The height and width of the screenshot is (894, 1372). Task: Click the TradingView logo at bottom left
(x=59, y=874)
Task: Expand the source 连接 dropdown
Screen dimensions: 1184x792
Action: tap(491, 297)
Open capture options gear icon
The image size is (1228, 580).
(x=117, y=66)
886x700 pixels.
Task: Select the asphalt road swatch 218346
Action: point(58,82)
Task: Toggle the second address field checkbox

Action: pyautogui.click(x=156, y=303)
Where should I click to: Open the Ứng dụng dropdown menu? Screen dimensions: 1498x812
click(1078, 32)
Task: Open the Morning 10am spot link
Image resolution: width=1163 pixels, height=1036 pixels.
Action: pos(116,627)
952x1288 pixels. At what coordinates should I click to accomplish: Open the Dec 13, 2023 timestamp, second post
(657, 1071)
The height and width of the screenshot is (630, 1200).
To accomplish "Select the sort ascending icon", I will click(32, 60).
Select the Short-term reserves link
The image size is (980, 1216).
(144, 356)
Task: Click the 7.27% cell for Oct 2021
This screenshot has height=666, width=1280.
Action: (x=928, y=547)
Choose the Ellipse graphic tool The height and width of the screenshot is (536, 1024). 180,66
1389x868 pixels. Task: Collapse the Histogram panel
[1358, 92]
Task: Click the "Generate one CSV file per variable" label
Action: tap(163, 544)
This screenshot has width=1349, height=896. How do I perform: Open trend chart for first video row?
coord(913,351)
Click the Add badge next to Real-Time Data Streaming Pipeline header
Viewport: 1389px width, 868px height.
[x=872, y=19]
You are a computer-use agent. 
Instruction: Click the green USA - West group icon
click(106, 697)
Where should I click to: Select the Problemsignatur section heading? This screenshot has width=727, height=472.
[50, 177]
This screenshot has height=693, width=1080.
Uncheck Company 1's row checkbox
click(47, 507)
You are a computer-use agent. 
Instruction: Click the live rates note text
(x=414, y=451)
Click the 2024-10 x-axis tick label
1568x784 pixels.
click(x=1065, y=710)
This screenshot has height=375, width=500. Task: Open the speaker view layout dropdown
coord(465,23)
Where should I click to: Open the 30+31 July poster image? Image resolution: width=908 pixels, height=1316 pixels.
####################
DESCRIPTION OF THE TASK:
Write out all of the records above verbatim, reproducing each line without any change.

ANSWER:
The height and width of the screenshot is (894, 1372). Task: Click the TradingView logo at bottom left
(x=59, y=874)
Task: Expand the source 连接 dropdown
Screen dimensions: 1184x792
Action: tap(491, 297)
Open capture options gear icon
The image size is (1228, 580).
(x=117, y=66)
886x700 pixels.
Task: Select the asphalt road swatch 218346
Action: point(58,82)
Task: Toggle the second address field checkbox

Action: pyautogui.click(x=156, y=303)
Where should I click to: Open the Ứng dụng dropdown menu? Screen dimensions: 1498x812
click(1078, 32)
Task: Open the Morning 10am spot link
Image resolution: width=1163 pixels, height=1036 pixels.
Action: pos(116,627)
952x1288 pixels. At what coordinates should I click to accomplish: Open the Dec 13, 2023 timestamp, second post
(657, 1071)
The height and width of the screenshot is (630, 1200).
To accomplish "Select the sort ascending icon", I will click(32, 60).
Select the Short-term reserves link
The image size is (980, 1216).
(144, 356)
Task: Click the 7.27% cell for Oct 2021
This screenshot has height=666, width=1280.
Action: (x=928, y=547)
Choose the Ellipse graphic tool The height and width of the screenshot is (536, 1024). 180,66
1389x868 pixels. Task: Collapse the Histogram panel
[1358, 92]
Task: Click the "Generate one CSV file per variable" label
Action: tap(163, 544)
This screenshot has width=1349, height=896. How do I perform: Open trend chart for first video row?
coord(913,351)
Click the Add badge next to Real-Time Data Streaming Pipeline header
Viewport: 1389px width, 868px height.
[x=872, y=19]
You are a computer-use agent. 
Instruction: Click the green USA - West group icon
click(106, 697)
Where should I click to: Select the Problemsignatur section heading? This screenshot has width=727, height=472.
[50, 177]
This screenshot has height=693, width=1080.
Uncheck Company 1's row checkbox
click(47, 507)
You are a computer-use agent. 
Instruction: Click the live rates note text
(x=414, y=451)
Click the 2024-10 x-axis tick label
1568x784 pixels.
click(x=1065, y=710)
This screenshot has height=375, width=500. Task: Open the speaker view layout dropdown
coord(465,23)
Where should I click to: Open the 30+31 July poster image? Image resolution: width=908 pixels, height=1316 pixels.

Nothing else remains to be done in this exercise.